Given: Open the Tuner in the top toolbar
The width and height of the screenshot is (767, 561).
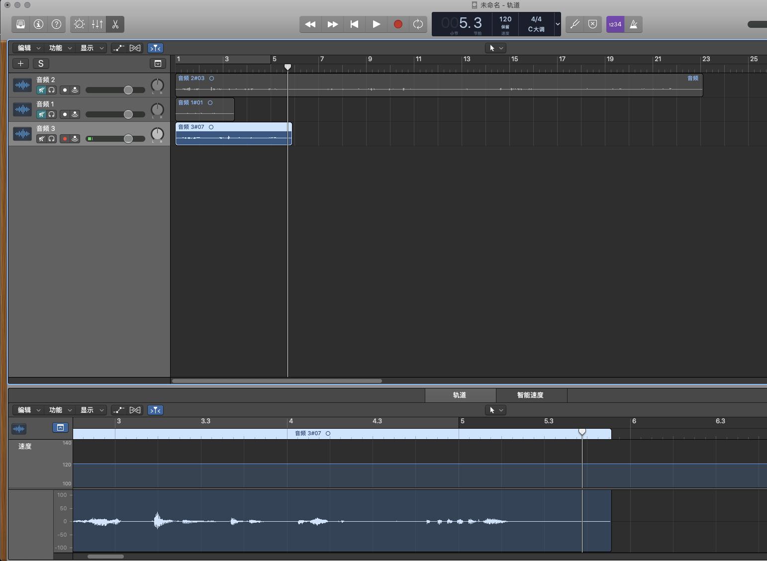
---
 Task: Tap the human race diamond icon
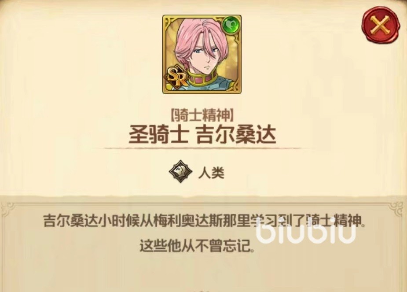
...
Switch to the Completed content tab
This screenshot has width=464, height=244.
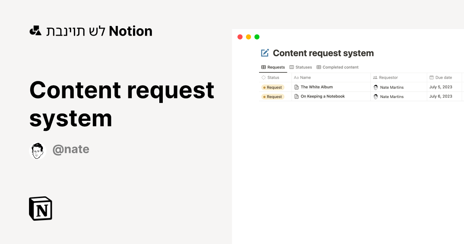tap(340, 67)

__Task to carry out__. From the entries above, write out only the lines starting at the line that holds "Given: Open the Tuner in the top toolbar" and ending at the line that holds "The width and", keeping both and matching them exactly.

__Your response__.
Given: Open the Tuner in the top toolbar
The width and height of the screenshot is (767, 561).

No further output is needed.